Y aura-t-il d’autres incidences notables?

L’application de l’option retenue devrait avoir une incidence positive sur la concurrence au sein du marché intérieur. Les valeurs limites harmonisées au niveau de l’Union pour les agents visés par l’initiative réduiront les distorsions de concurrence entre les entreprises établies dans des États membres appliquant des plafonds nationaux différents. En outre, comme les valeurs limites proposées sont du même ordre que celles en vigueur chez la plupart des partenaires commerciaux de l’Union, elles ne devraient pas avoir de répercussions significatives sur la compétitivité des entreprises européennes vis-à-vis du reste du monde. L’incidence sur les droits fondamentaux est positive, notamment au regard de l’article 2 (droit à la vie) et de l’article 31 (droit du travailleur à des conditions de travail justes et équitables qui respectent sa santé, sa sécurité et sa dignité).

D. Suivi

Quand la législation sera-t-elle réexaminée?

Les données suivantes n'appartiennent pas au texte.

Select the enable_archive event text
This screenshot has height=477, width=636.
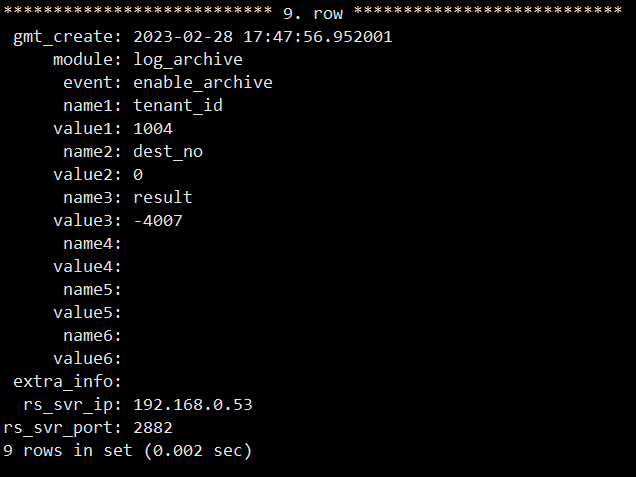point(203,83)
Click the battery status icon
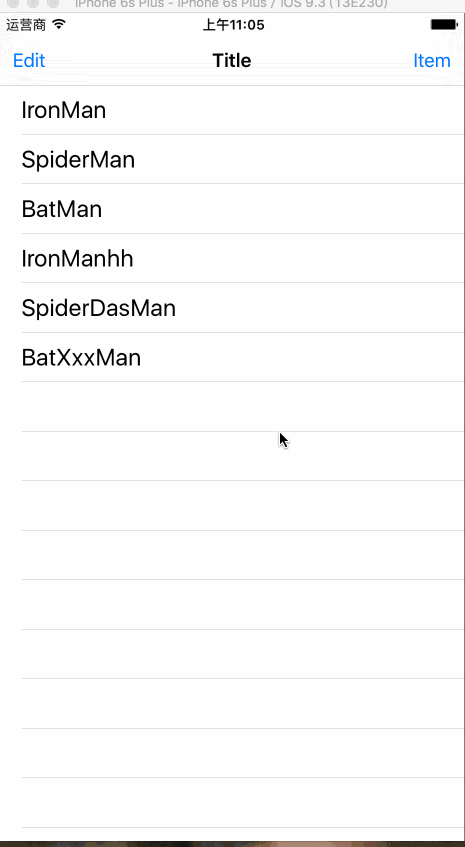The height and width of the screenshot is (847, 465). click(x=443, y=25)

L’efficacité de la proposition de révision de la DCM devrait être examinée lors de la prochaine évaluation de la réglementation européenne sur la santé et la sécurité au travail (SST), conformément à l’article 17 bis de la directive 89/391/CEE. Il convient de noter que les mécanismes de contrôle et d’évaluation pourraient être modifiés dans l’intervalle, au vu des résultats de l’évaluation ex post en cours de l’acquis en matière de SST (couvrant la période 2007-2012).